This repository contains a compiler for a tiny subset of C that compiles to Micro16 Assembly. The Micro16 is a very minimal CPU created for teaching purposes at the Technical University of Vienna. A very broad overview of it's instructions and capability can be viewed here https://vowi.fsinf.at/wiki/TU_Wien:Technische_Grundlagen_der_Informatik_VU_(Kastner)/Kapitel_Micro16 (German)
Due to these limitations a fully C compliant compiler is impossible. The main reason is the lack of indirect addressing therefore making non tail recursion impossible.
For that reason there is currently no concept of functions; Everything is written in "global scope". The smallest addressable
storage unit is 16 bit. Due to the lack of a carry over flag, the only integer type is int
which is 16 bit. Besides
integer types, pointer types exist and can be created recursively.
An example Mini C program implementing Euclids algorithm may look like:
int r0 = R0;
int r1 = R1;
int mod;
do
{
mod = r1 % r0;
r1 = r0;
r0 = mod;
}
while(mod != 0);
R2 = r1;
Due to the common need to accept input in specific registers and outputting them to others, the Keywords R0 to R10, AC and PC exist which can be used to read and write to these registers. One thing to keep in mind however that this usage is currently NOT visible to the Register Allocator, besides attempting to optimize redundant moves. Therefore they shall only occur at start or end of the C program if possible.
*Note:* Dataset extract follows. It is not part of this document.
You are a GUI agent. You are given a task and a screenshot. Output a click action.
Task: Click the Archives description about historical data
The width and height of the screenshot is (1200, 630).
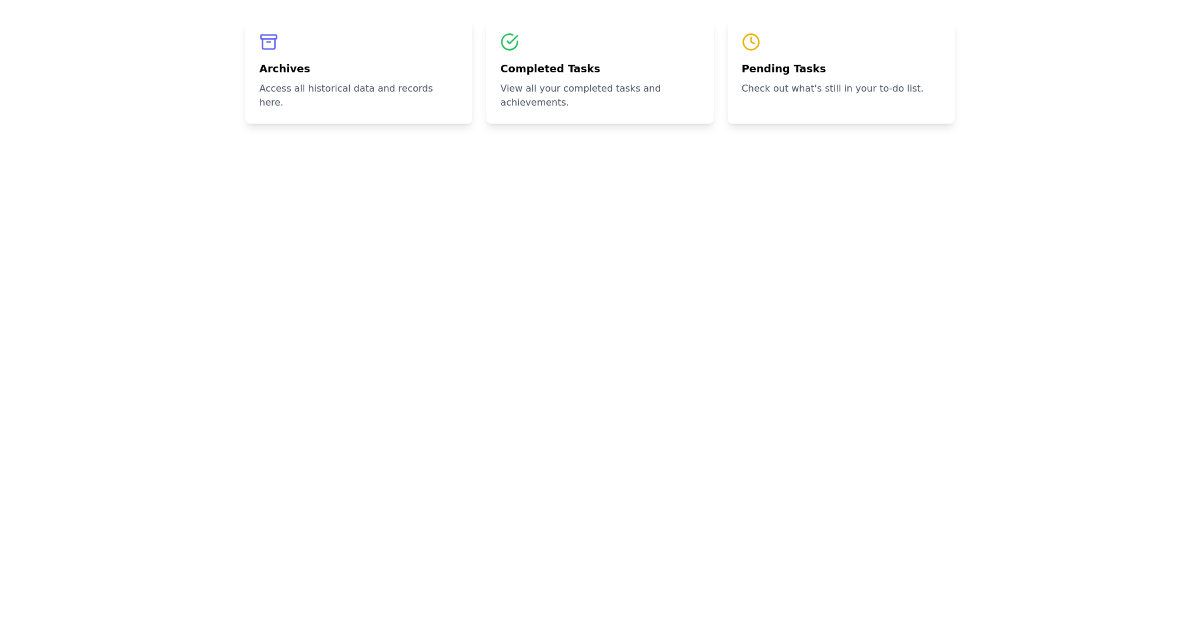point(346,95)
The above currently compiles to following Assembly:
R2 <- R1
R1 <- R0
R0 <- R2
:doWhileBody
(R0); if N goto .modNeg
goto .cont
:modNeg
R0 <- ~R0
R0 <- 1 + R0
:cont
R2 <- ~R1
R2 <- 1 + R2
:modBody
R3 <- R2 + R0; if N goto .modEnd
R0 <- R3; goto .modBody
:modEnd
(R0); if Z goto .doWhileContinue
R2 <- R1
R1 <- R0
R0 <- R2; goto .doWhileBody
:doWhileContinue
R2 <- R1
Memory access can be simply done through pointers:
int* p = 10;
int r = *p;
r++;
*p = r;
Have a file that you write your C code into and then write Micro16C filename.c
. The compiler outputs to stdout. If you
want it written to a file writing Micro16C filename.c > output.asm
ought to work on most shells.
The whole compiler is written from scratch in F#. It starts at the frontend that first runs a lexer over the string input, parse the token stream, checks for semantic correctness and then generates IR code. The implemented IR is very similar to LLVM and in SSA form. Almost all optimizations and code transformations are done in IR and at the very end compiled to assembly. To compile to assembly register allocation is done using graph coloruing
The IR of the Euclid program above serialized as text is:
; succ = ["%doWhileBody"] pred = []
%entry:
%0 = load R0
%1 = load R1
goto %doWhileBody
; succ = ["%modNeg"; "%cont"] pred = ["%boolCont.copy"; "%entry"]
%doWhileBody:
%3 = phi (%2,%boolCont.copy) (%1,%entry)
%2 = phi (%4,%boolCont.copy) (%0,%entry)
br %3 < 0 %modNeg %cont
; succ = ["%cont"] pred = ["%doWhileBody"]
%modNeg:
%5 = not %3
%6 = add 1 %5
goto %cont
; succ = ["%modBody"] pred = ["%modNeg"; "%doWhileBody"]
%cont:
%7 = phi (%6,%modNeg) (%3,%doWhileBody)
%8 = not %2
%9 = add 1 %8
goto %modBody
; succ = ["%modEnd"; "%modCont"] pred = ["%modCont"; "%cont"]
%modBody:
%4 = phi (%10,%modCont) (%7,%cont)
%10 = add %9 %4
br %10 < 0 %modEnd %modCont
; succ = ["%modBody"] pred = ["%modBody"]
%modCont:
goto %modBody
; succ = ["%doWhileContinue"; "%boolCont.copy"] pred = ["%modBody"]
%modEnd:
br %4 == 0 %doWhileContinue %boolCont.copy
; succ = ["%doWhileBody"] pred = ["%modEnd"]
%boolCont.copy:
goto %doWhileBody
; succ = [] pred = ["%modEnd"]
%doWhileContinue:
store %2 -> R2
- Spilling to memory
- Division and Multiply
- Unsigned integer types
- Few more things...